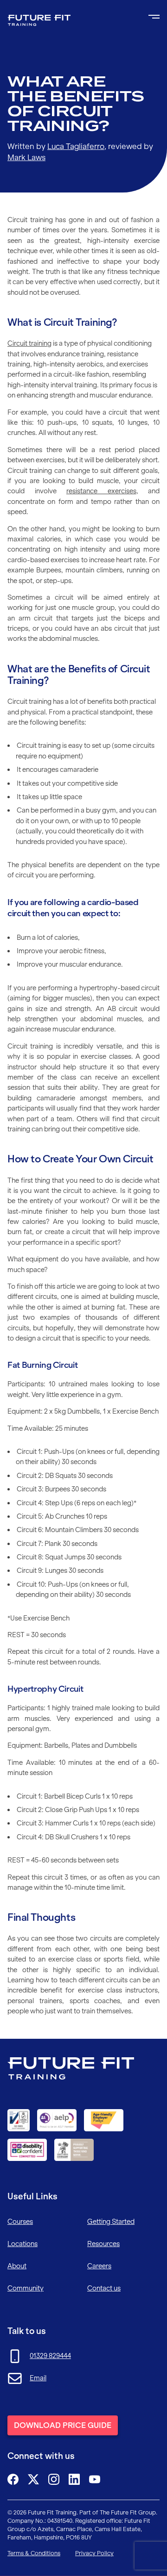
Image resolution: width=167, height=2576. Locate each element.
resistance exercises (101, 491)
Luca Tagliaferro (75, 146)
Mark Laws (26, 157)
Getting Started (111, 2221)
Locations (22, 2244)
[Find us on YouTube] (94, 2479)
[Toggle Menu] (154, 16)
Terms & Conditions (33, 2553)
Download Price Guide (62, 2425)
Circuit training (29, 343)
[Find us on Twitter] (33, 2479)
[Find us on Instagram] (53, 2479)
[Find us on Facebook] (13, 2479)
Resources (103, 2244)
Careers (99, 2266)
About (16, 2266)
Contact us (104, 2288)
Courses (20, 2221)
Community (25, 2288)
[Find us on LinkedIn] (74, 2479)
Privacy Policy (94, 2553)
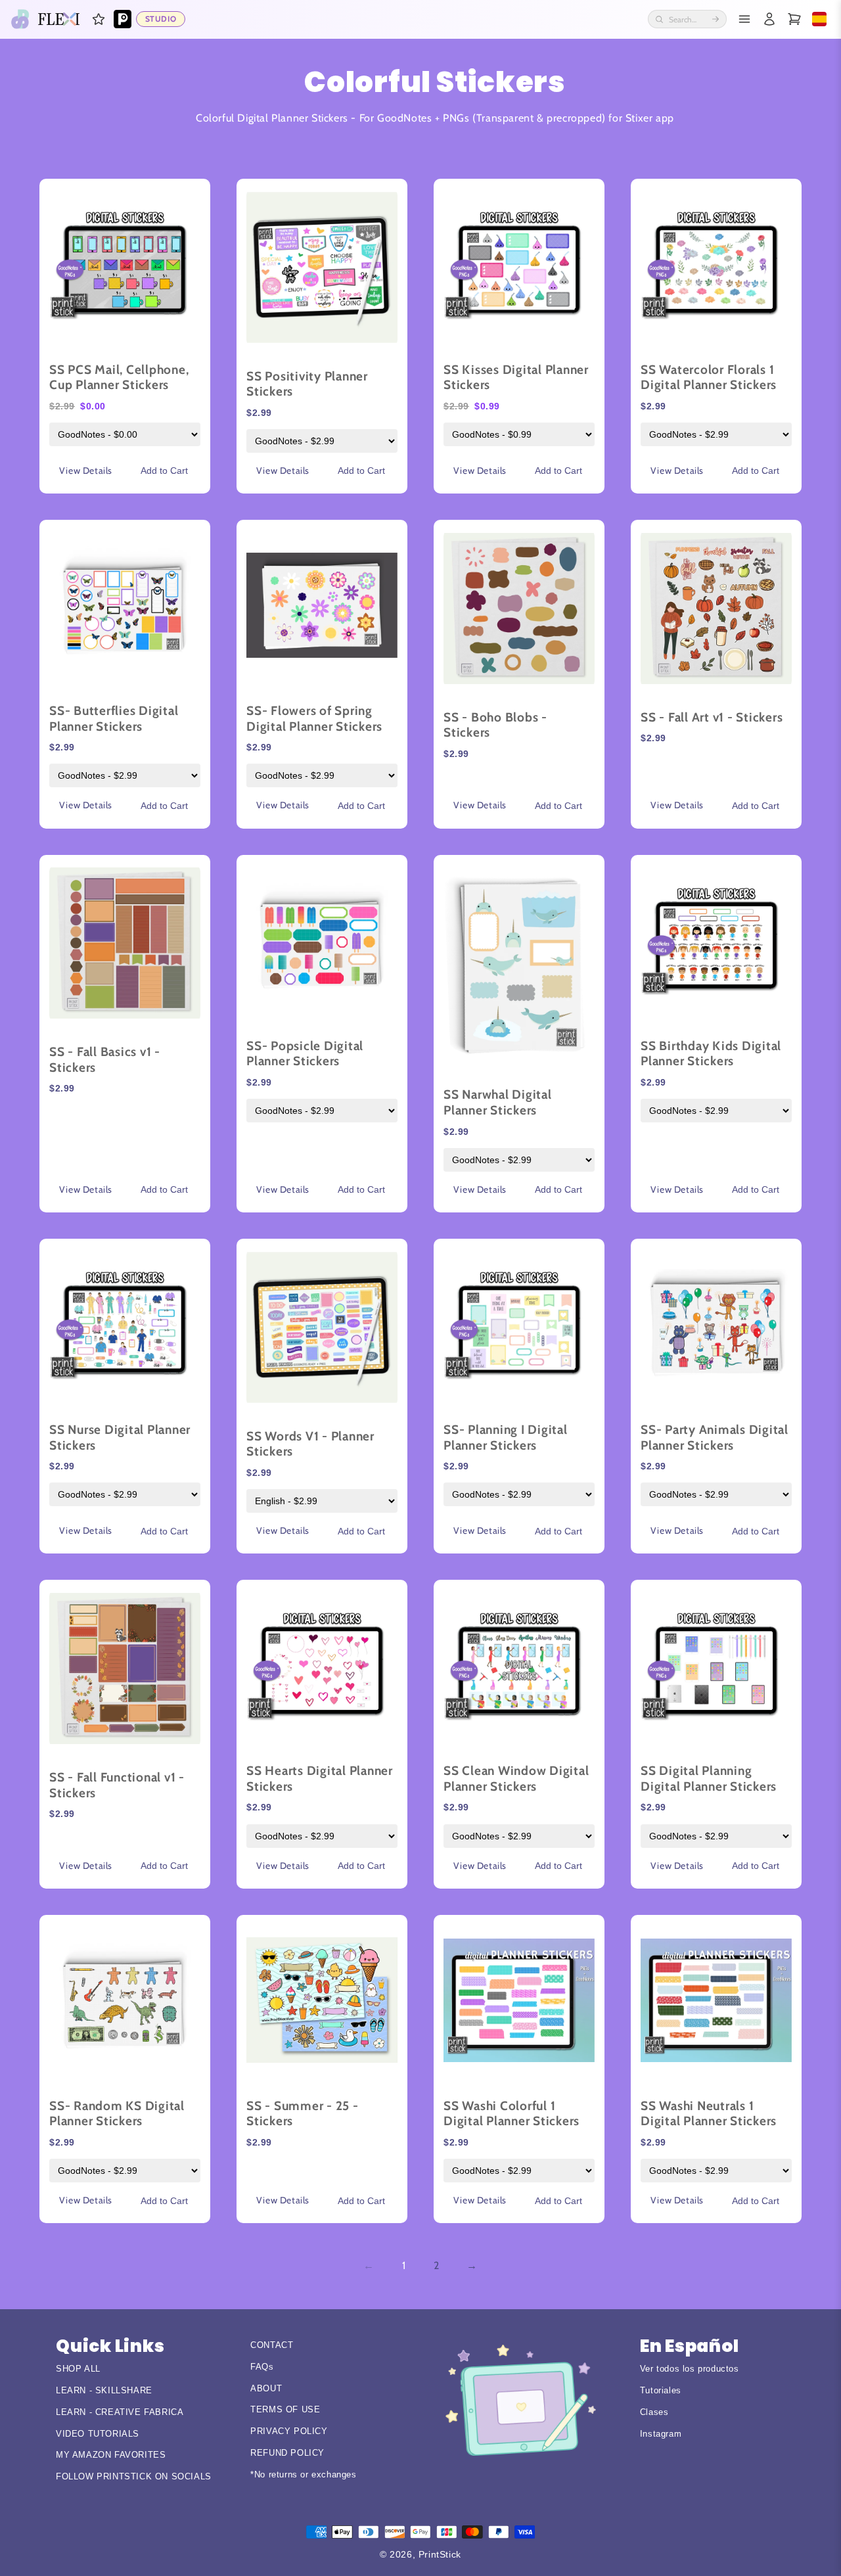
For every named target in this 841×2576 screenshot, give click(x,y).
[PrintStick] (20, 19)
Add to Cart (164, 470)
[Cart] (794, 19)
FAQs (261, 2367)
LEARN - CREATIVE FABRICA (119, 2412)
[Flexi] (58, 19)
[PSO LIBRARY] (123, 19)
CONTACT (271, 2345)
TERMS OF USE (285, 2409)
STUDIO (161, 19)
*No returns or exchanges (303, 2474)
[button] (98, 19)
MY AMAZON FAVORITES (111, 2455)
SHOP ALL (78, 2369)
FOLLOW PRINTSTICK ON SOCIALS (134, 2476)
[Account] (769, 19)
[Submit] (715, 19)
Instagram (660, 2434)
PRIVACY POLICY (288, 2431)
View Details (85, 470)
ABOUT (266, 2388)
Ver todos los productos (689, 2369)
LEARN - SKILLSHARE (104, 2390)
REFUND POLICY (287, 2453)
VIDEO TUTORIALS (97, 2434)
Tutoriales (660, 2390)
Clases (654, 2412)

--

Everything from the line with "Instagram (660, 2434)" through the end of the listing, both ends included, needs to be transcribed exactly, with no other lines.

Instagram (660, 2434)
PRIVACY POLICY (288, 2431)
View Details (85, 470)
ABOUT (266, 2388)
Ver todos los productos (689, 2369)
LEARN - SKILLSHARE (104, 2390)
REFUND POLICY (287, 2453)
VIDEO TUTORIALS (97, 2434)
Tutoriales (660, 2390)
Clases (654, 2412)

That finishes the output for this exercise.